━━━━━ Texte fourni ━━━━━

J’ai été témoin, pendant mon séjour à l’Université, de la création d’un des organes d’extension universitaire, par la coopération de l’Université avec les particuliers de Chicago. Le recteur était, depuis quelque temps, préoccupé de l’inégalité et parfois de l’insuffisante instruction des instituteurs et institutrices de la ville et songeait à leur faire donner par quelques professeurs un complément d’éducation ; mais il fallait de l’argent pour louer des salles de cours en ville et indemniser les maîtres. Bientôt une veuve, aussi intelligente que généreuse, Mrs Blaine, fille de feu M. Cyrus Mac Cormick, inventeur de la moissonneuse-lieuse, informée de ce projet offrit (15.000 dollars) (= 75.000 fr.) pendant cinq ans pour mettre la chose en train. Grâce à cette donation, les cours de perfectionnement ont pu avoir lieu dès cet hiver et établiront un lien de plus entre le peuple de la grande cité et la jeune Université.

Un autre département, celui de la presse, à attiré mon attention, il se divise lui-même en quatre sections : 1o  les publications ; 2o  l’imprimerie ; 3o  les appareils de démonstration ou d’expérience ; 4o  la librairie, pour la vente « à bon marché » des livres classiques aux étudiants.

━━━━━ Données fournies ━━━━━

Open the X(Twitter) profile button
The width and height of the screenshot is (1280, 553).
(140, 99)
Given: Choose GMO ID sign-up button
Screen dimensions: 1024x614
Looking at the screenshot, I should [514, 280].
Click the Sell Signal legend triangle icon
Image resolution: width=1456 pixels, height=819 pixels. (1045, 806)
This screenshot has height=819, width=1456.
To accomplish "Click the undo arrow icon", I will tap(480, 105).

━━━━━
━━━━━ Données fournies ━━━━━

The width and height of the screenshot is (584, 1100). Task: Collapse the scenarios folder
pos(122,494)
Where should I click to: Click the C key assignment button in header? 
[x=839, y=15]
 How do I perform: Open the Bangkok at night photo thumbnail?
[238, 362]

━━━━━

À faire:
(a) Extrayez du texte fourni la portion comprise entre « Un autre département, celui » et « classiques aux étudiants. », bornes incluses, en la recopiant à l'identique.
(b) Mettez en CSV à deux colonnes, demande et reponse, les entrées situées entre la ligne contenant « Given: Choose GMO ID sign-up button » et celle contenant « will tap(480, 105). », bornes incluses. Chaque entrée occupe une ligne avec son texte et sa réponse, chaque champ entre guillemets, les sauts de ligne remplacés par des espaces.

Solutions par tâche:
(a)
Un autre département, celui de la presse, à attiré mon attention, il se divise lui-même en quatre sections : 1o  les publications ; 2o  l’imprimerie ; 3o  les appareils de démonstration ou d’expérience ; 4o  la librairie, pour la vente « à bon marché » des livres classiques aux étudiants.

(b)
demande,reponse
"Given: Choose GMO ID sign-up button Screen dimensions: 1024x614","Looking at the screenshot, I should [514, 280]."
"Click the Sell Signal legend triangle icon","Image resolution: width=1456 pixels, height=819 pixels. (1045, 806)"
"This screenshot has height=819, width=1456. To accomplish ""Click the undo arrow icon"",","I will tap(480, 105)."